Now there was plenty of spilt milk to cry over in Tuesday's election but there was also one bright spot & I didn't have to look farther than the last post to find it – "those Virginians who resent the government shutdown will favor Democrat Terry McAuliffe & those who are being hurt by ObamaCare will favor Republican Ken Cuccinelli."
Although Cuccinelli lost the overall election by 2.5%, exit polling indicated that 80% of the voters who opposed the ObamaCare law voted for Cuccinelli & 11% voted for McAuliffe. It is also true that almost 90% of the voters who blamed the government shutdown on Republicans voted for McAuliffe so our original premise was correct. Also working against Cuccinelli was the (fake) Libertarian candidate who took 6.6% of the total vote & got on the ballot in the first place thanks to a wealthy Texas Democrat.
The immediate point is that Cuccinelli could have won this race. Tea Partiers have to steer clear of matters like legitimate rape, God intended rape, & government shutdowns – they have hurt the movement the past 12 months & the government shutdown affecting the Virginia governor's race is just the latest example.

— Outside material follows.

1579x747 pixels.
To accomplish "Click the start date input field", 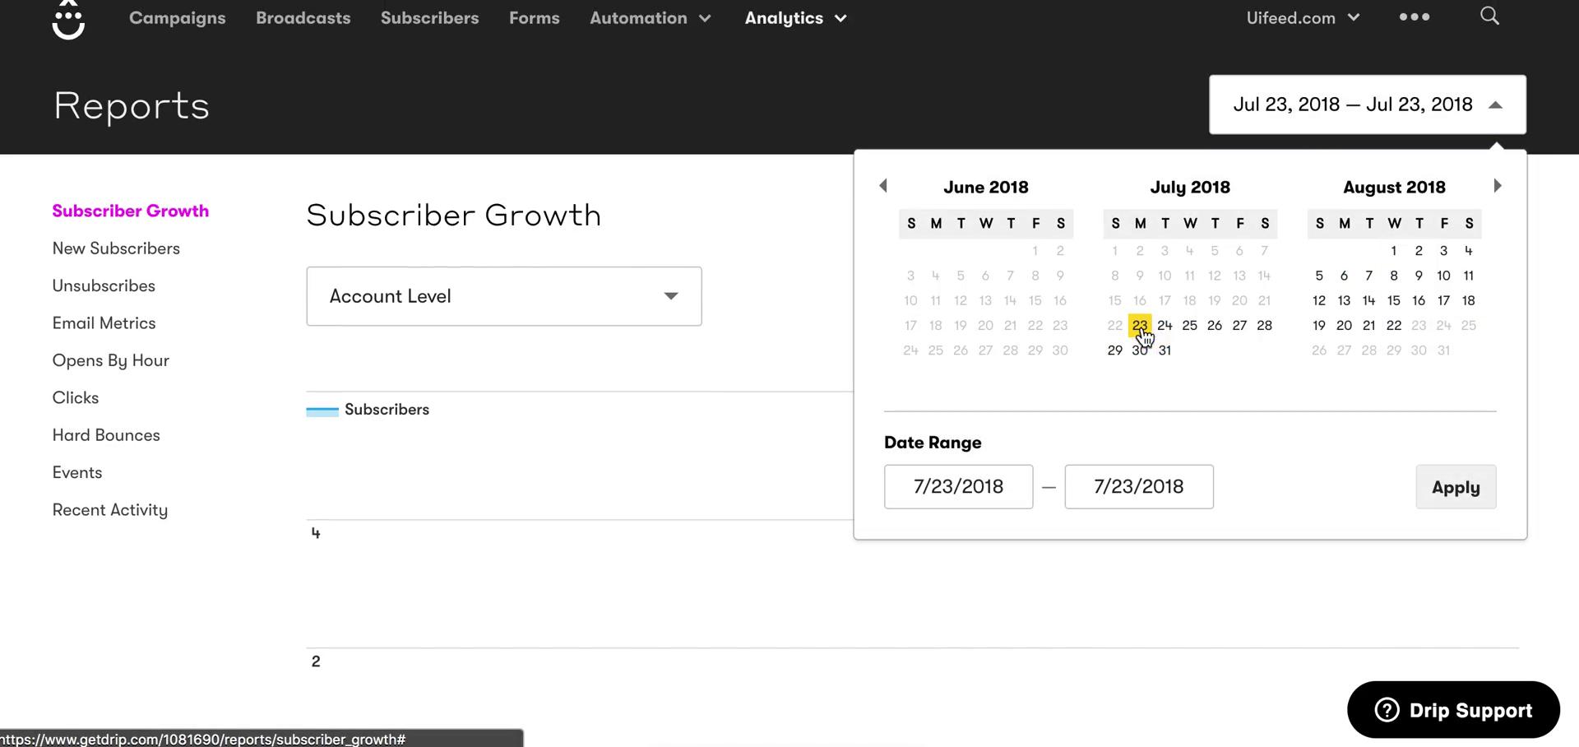I will [958, 487].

But the government shutdown is a short term issue of local interest in northern Virginia where 300,000 people work for the government – it will fade in importance in future elections. ObamaCare will not fade if the problems persist.

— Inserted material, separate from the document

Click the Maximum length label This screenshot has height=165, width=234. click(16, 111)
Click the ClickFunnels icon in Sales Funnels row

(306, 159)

The long term point & bright spot coming out of this election going forward is the chance that people, including supporters, will turn on BO due to the constant uncovering of the inevitable problems resulting from the deceit with which ObamaCare was enacted & is being implemented. This could be the issue that finally sticks to BO as the 80-11 ratio indicates. Cuccinelli came from a double digit deficit in many polls to lose by 2.5% after the main issue turned from the shutdown to the first hand problems people were having with ObamaCare – see above graph. So hang on – it will be a rough ride but this is the first chink ever in BO's armor.
The rest of the election results are the spilt milk – or reality – that we have to face.
The thought of two great Tea Party candidates like Steve Lonegan in NJ & Ken Cuccinelli in VA – respectively replacing the late Frank Lautenberg in the Senate & Bob McDonnell in the Virginia Governor's House – is a very compelling motivating thought.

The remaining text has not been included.